PROCURAR POR
 NESTA EDIÇÃO

 

 

 

 

 

 

 

 

 

 

 

 

 

 



Contar a história do Brasil de um jeito que permite aos brasileiros voltarem no tempo. E se aventurarem por mares nunca dantes navegados, seguindo os primeiros mapas usados para demarcação de terras. Ver de perto a linha imaginada do Tratado de Tordesilhas preparada pelo cosmógrafo português Luís Teixeira, com destaque à inclusão da margem oriental do Rio da Prata até a foz do Amazonas. Ou observar os primeiros diários de viagem.

É assim, em um cenário montado especialmente para transportar crianças e adultos para os séculos 16, 17 e 18, que o Museu Paulista, o popular Museu do Ipiranga, se aventura em apresentar um Brasil pouco conhecido dos brasileiros. Nessa proposta, está inaugurando a mostra “Cartografia de uma História – São Paulo Colonial: mapas e relatos”, que, através de suportes audiovisuais, destaca as curiosidades da cartografia. O público tem a oportunidade de observar como nasceram os primeiros contornos da América, do Brasil e de São Paulo. “Esta exposição representa para o museu um momento importante de divulgação de uma de suas linhas de pesquisa, vinculada à história das representações”, explica a diretora do museu, professora Eni de Mesquita Samara. “Ou seja, os visitantes podem vivenciar as novidades que aconteciam naquele tempo e se transportam também para os gabinetes de trabalho da época. Além disso, mapas, relatos, pinturas e objetos da cultura material mostram o cotidiano das expedições e ajudam a entender melhor o elemento humano, formando os contornos da nossa história.”



Objetos e imagens apresentados na mostra: exposição transporta crianças e adultos para os séculos 16, 17 e 18

Contornos do cotidiano

Para recompor o dia-a-dia daqueles engenheiros, há, por exemplo, o diário de viagem de José Custódio de Sá e Faria, de 1774 a 1776, que traz mapas de viagens realizadas entre a cidade de São Paulo e a situação dos presos paulistas. Também com base no tratado O engenheiro português, de Manoel de Azevedo Fortes, é possível imaginar como seria o gabinete de desenho dos engenheiros do século 18: sua mesa de trabalho, suas folhas de papel, o “estojo de matemática”, as primeiras linhas a lápis, apagadas com miolo de pão. É possível também entender como preparavam as penas, empunhavam-nas corretamente, riscavam a nanquim, preparavam as tintas, aquarelavam as cartas e colavam as diversas folhas com “cola de Inglaterra”.
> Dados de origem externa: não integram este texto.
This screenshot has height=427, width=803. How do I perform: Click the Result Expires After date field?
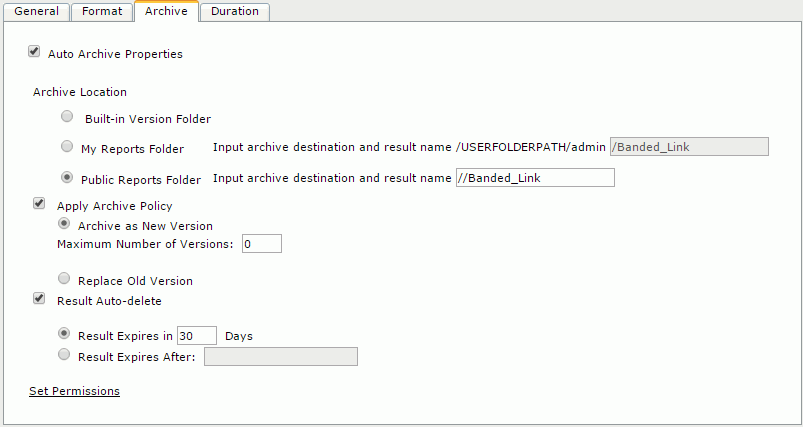point(281,357)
Através da mostra, o público percebe que o controle das terras descobertas pelos portugueses no século 16 demandou um novo tipo de profissional, menos afeito às questões náuticas e muito mais às questões terrestres. “Embrenhar-se nas terras do novo mundo, mapeá-las e estabelecer um sistema de defesa eficiente implicava novos procedimentos, técnicas e instrumentos”, observa Eni. “O século 17 marcou o fim da era dos cosmógrafos e o início da era dos engenheiros militares especializados nas questões de guerra, na fundação de cidades e também no mapeamento de grandes superfícies terrestres. Mais de duas centenas de engenheiros atuaram no Brasil entre os séculos 16 e 18.”

Uma canoa cavada à moda indígena, em um grande tronco de madeira, instalada no centro de uma das sete salas da mostra, sugere o passeio pelo rio Tietê do século 18. A música composta por Ana Maria Kieffer, com cantos de pássaros, o som das cachoeiras, os animais no meio das matas, os cantos dos índios e as rezas para abençoar os viajantes, vai transportando o público para o tempo das monções. Levam a Porto Feliz, ponto de partida das expedições que expandiram as fronteiras brasileiras em busca das minas de ouro de Cuiabá, no Mato Grosso.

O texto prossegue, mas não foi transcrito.